Set the entries below down again, please. Match them exactly.

Collected data:
━━━━

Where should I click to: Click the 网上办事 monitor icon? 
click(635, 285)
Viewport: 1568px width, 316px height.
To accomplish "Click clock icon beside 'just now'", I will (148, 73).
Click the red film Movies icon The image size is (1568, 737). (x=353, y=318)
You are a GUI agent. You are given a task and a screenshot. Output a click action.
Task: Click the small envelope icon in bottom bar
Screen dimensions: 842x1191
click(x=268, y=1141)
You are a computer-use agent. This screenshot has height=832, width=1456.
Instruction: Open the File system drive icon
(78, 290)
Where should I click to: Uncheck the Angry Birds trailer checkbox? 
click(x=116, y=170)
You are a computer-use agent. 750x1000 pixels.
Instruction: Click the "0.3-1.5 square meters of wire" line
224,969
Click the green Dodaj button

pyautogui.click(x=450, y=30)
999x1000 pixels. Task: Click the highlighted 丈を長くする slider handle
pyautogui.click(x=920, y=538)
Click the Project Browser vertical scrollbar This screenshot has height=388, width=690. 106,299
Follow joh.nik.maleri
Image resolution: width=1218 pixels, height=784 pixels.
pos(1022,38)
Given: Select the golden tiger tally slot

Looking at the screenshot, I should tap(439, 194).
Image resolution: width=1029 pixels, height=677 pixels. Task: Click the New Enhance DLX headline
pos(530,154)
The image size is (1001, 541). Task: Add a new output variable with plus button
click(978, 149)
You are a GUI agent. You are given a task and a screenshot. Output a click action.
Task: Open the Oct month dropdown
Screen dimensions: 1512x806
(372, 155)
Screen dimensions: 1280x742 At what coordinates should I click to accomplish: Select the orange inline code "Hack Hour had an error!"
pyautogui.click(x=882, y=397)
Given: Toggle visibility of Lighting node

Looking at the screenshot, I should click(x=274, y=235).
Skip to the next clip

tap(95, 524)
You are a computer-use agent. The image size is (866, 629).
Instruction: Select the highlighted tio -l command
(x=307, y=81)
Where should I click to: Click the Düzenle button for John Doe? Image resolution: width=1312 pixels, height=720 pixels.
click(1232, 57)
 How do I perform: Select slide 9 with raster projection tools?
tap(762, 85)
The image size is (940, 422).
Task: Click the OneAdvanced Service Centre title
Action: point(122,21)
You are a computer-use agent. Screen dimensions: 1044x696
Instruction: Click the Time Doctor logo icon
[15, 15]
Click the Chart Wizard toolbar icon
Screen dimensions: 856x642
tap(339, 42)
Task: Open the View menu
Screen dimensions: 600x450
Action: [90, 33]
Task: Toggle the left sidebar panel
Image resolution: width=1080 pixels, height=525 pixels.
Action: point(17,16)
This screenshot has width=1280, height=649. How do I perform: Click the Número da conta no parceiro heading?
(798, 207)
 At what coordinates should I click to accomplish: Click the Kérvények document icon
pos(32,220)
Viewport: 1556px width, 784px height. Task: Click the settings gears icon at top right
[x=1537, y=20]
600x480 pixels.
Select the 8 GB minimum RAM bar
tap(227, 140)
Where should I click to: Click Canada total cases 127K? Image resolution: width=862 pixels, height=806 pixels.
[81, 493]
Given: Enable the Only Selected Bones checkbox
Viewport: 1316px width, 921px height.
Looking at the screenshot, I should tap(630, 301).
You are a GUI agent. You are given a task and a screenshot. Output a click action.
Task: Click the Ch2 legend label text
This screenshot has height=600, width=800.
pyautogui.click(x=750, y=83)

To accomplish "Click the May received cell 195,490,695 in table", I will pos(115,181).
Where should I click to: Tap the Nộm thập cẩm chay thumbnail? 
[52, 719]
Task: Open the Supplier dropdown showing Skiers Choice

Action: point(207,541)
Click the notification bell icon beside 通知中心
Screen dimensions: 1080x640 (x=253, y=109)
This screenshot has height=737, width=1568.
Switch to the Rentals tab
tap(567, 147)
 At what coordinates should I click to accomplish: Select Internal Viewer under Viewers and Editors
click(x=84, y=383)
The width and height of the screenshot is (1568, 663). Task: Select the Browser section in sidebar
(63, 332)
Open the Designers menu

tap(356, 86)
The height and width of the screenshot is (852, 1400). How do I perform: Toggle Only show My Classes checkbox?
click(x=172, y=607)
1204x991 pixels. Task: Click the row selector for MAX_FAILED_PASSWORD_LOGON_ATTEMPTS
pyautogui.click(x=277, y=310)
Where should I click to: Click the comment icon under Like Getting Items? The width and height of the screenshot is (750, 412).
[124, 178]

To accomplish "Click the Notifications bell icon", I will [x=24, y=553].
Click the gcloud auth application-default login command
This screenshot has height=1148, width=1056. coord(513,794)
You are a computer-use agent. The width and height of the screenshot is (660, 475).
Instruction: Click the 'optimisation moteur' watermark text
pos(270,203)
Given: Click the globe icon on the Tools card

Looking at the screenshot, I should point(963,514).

━━━━

Task output:
Where should I click to: Click the 网上办事 monitor icon? 
click(635, 285)
Viewport: 1568px width, 316px height.
To accomplish "Click clock icon beside 'just now'", I will (148, 73).
Click the red film Movies icon The image size is (1568, 737). (x=353, y=318)
You are a GUI agent. You are given a task and a screenshot. Output a click action.
Task: Click the small envelope icon in bottom bar
Screen dimensions: 842x1191
click(x=268, y=1141)
You are a computer-use agent. This screenshot has height=832, width=1456.
Instruction: Open the File system drive icon
(78, 290)
Where should I click to: Uncheck the Angry Birds trailer checkbox? 
click(x=116, y=170)
You are a computer-use agent. 750x1000 pixels.
Instruction: Click the "0.3-1.5 square meters of wire" line
224,969
Click the green Dodaj button

pyautogui.click(x=450, y=30)
999x1000 pixels. Task: Click the highlighted 丈を長くする slider handle
pyautogui.click(x=920, y=538)
Click the Project Browser vertical scrollbar This screenshot has height=388, width=690. 106,299
Follow joh.nik.maleri
Image resolution: width=1218 pixels, height=784 pixels.
pos(1022,38)
Given: Select the golden tiger tally slot

Looking at the screenshot, I should tap(439, 194).
Image resolution: width=1029 pixels, height=677 pixels. Task: Click the New Enhance DLX headline
pos(530,154)
The image size is (1001, 541). Task: Add a new output variable with plus button
click(978, 149)
You are a GUI agent. You are given a task and a screenshot. Output a click action.
Task: Open the Oct month dropdown
Screen dimensions: 1512x806
(372, 155)
Screen dimensions: 1280x742 At what coordinates should I click to accomplish: Select the orange inline code "Hack Hour had an error!"
pyautogui.click(x=882, y=397)
Given: Toggle visibility of Lighting node

Looking at the screenshot, I should click(x=274, y=235).
Skip to the next clip

tap(95, 524)
You are a computer-use agent. The image size is (866, 629).
Instruction: Select the highlighted tio -l command
(x=307, y=81)
Where should I click to: Click the Düzenle button for John Doe? Image resolution: width=1312 pixels, height=720 pixels.
click(1232, 57)
 How do I perform: Select slide 9 with raster projection tools?
tap(762, 85)
The image size is (940, 422).
Task: Click the OneAdvanced Service Centre title
Action: point(122,21)
You are a computer-use agent. Screen dimensions: 1044x696
Instruction: Click the Time Doctor logo icon
[15, 15]
Click the Chart Wizard toolbar icon
Screen dimensions: 856x642
tap(339, 42)
Task: Open the View menu
Screen dimensions: 600x450
Action: [90, 33]
Task: Toggle the left sidebar panel
Image resolution: width=1080 pixels, height=525 pixels.
Action: point(17,16)
This screenshot has width=1280, height=649. How do I perform: Click the Número da conta no parceiro heading?
(798, 207)
 At what coordinates should I click to accomplish: Click the Kérvények document icon
pos(32,220)
Viewport: 1556px width, 784px height. Task: Click the settings gears icon at top right
[x=1537, y=20]
600x480 pixels.
Select the 8 GB minimum RAM bar
tap(227, 140)
Where should I click to: Click Canada total cases 127K? Image resolution: width=862 pixels, height=806 pixels.
[81, 493]
Given: Enable the Only Selected Bones checkbox
Viewport: 1316px width, 921px height.
Looking at the screenshot, I should tap(630, 301).
You are a GUI agent. You are given a task and a screenshot. Output a click action.
Task: Click the Ch2 legend label text
This screenshot has height=600, width=800.
pyautogui.click(x=750, y=83)

To accomplish "Click the May received cell 195,490,695 in table", I will pos(115,181).
Where should I click to: Tap the Nộm thập cẩm chay thumbnail? 
[52, 719]
Task: Open the Supplier dropdown showing Skiers Choice

Action: point(207,541)
Click the notification bell icon beside 通知中心
Screen dimensions: 1080x640 (x=253, y=109)
This screenshot has height=737, width=1568.
Switch to the Rentals tab
tap(567, 147)
 At what coordinates should I click to accomplish: Select Internal Viewer under Viewers and Editors
click(x=84, y=383)
The width and height of the screenshot is (1568, 663). Task: Select the Browser section in sidebar
(63, 332)
Open the Designers menu

tap(356, 86)
The height and width of the screenshot is (852, 1400). How do I perform: Toggle Only show My Classes checkbox?
click(x=172, y=607)
1204x991 pixels. Task: Click the row selector for MAX_FAILED_PASSWORD_LOGON_ATTEMPTS
pyautogui.click(x=277, y=310)
Where should I click to: Click the comment icon under Like Getting Items? The width and height of the screenshot is (750, 412).
[124, 178]

To accomplish "Click the Notifications bell icon", I will [x=24, y=553].
Click the gcloud auth application-default login command
This screenshot has height=1148, width=1056. coord(513,794)
You are a computer-use agent. The width and height of the screenshot is (660, 475).
Instruction: Click the 'optimisation moteur' watermark text
pos(270,203)
Given: Click the globe icon on the Tools card

Looking at the screenshot, I should point(963,514).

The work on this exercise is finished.